Amazonian rainforests are undergoing striking changes in in the way in which they grow and the species that they shelter, even in areas not directly affected by human activities such as logging or burning, according to a new study by Brazilian and US scientists.
Rising levels of carbon dioxide in the atmosphere are the most likely explanation, the researchers say. Plant growth requires carbon dioxide, so increased levels caused by industrial emissions, automobiles and forest burning may have allowed fast-growing species to gain the upper hand over their rivals.
"The changes in Amazonian forests really jump out at you," says William Laurance, a US scientist with the Smithsonian Tropical Research Institutes in Panama, who led the research, the results of which are published in this week's Nature. "It's a little scary to realise that seemingly pristine forests can change so quickly and dramatically."
The researchers studied nearly 14,000 trees scattered over 120 square miles over a period of two decades. They found that during the course of the study, most species of trees began to grow faster, and the species composition of the forest changed. The forests also became more 'dynamic', with existing trees dying faster and being replaced by young new trees.
"Sadly, this could be a signal that the forest's ecology is changing in fundamental ways," says Laurance. "Tropical rainforests are renowned for having lots of highly specialised species. If you change the tree communities then other species — especially the animals that feed on and pollinate the trees — will undoubtedly change as well."
These changes in the forest could exacerbate climate change, the researchers warn.

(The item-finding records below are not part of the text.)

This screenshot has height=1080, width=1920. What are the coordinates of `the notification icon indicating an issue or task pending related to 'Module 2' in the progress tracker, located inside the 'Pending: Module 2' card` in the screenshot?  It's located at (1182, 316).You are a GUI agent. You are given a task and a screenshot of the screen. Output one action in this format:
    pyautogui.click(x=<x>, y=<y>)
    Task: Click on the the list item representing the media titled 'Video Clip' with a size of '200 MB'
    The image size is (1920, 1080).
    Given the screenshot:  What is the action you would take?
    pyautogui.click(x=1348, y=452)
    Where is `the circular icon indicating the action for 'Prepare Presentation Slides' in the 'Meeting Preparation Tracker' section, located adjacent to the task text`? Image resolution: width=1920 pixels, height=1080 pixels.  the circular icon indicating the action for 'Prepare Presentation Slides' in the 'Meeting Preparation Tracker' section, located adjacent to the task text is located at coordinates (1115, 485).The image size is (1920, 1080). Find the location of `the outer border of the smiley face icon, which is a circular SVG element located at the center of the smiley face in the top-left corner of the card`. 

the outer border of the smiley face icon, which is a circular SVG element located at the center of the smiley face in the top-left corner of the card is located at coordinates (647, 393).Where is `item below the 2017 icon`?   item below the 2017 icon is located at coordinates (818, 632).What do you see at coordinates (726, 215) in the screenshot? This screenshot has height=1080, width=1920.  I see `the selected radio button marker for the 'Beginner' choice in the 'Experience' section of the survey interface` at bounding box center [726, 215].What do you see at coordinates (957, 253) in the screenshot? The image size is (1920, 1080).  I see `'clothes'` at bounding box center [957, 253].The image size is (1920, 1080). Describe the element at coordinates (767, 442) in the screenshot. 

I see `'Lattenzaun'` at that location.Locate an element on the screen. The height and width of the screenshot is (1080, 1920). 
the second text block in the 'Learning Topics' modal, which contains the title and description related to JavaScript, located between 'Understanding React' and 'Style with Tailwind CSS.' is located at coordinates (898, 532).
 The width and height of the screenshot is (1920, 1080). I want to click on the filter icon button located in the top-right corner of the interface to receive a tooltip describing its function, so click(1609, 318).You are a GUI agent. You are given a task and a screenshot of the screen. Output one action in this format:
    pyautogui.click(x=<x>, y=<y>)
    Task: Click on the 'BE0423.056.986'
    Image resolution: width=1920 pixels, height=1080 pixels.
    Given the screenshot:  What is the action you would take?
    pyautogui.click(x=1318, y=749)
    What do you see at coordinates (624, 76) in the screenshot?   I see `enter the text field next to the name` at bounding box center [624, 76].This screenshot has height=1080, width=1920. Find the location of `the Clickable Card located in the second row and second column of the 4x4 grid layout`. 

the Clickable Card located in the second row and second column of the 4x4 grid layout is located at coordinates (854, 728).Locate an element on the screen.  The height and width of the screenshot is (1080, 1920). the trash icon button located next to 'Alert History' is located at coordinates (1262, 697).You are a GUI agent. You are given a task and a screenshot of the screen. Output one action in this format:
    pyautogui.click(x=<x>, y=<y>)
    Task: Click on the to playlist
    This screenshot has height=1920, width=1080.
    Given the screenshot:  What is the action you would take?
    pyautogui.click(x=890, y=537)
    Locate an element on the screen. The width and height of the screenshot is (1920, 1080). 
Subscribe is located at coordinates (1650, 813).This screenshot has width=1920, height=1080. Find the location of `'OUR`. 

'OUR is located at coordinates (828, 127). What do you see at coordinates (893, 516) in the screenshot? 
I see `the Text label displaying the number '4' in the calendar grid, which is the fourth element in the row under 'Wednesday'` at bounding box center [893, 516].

Rainforests are thought to limit the greenhouse effect by storing carbon in their tissues, thus reducing the amount of carbon dioxide in the atmosphere. But fast-growing trees are less densely wooded than slow-growing ones, and may therefore take up less carbon.
"This appears to be yet another signal of effects on nature from increasing greenhouse gas concentrations and associated climate change," says Thomas Lovejoy of the Heinz Centre for Science, Economics and Environment in Washington, DC, who helped establish the tree study.
"We really need more research to see if these remarkable changes are also happening in other tropical forests around the world. If they are, then it's likely that even the world's remotest forests are now being altered by human activities.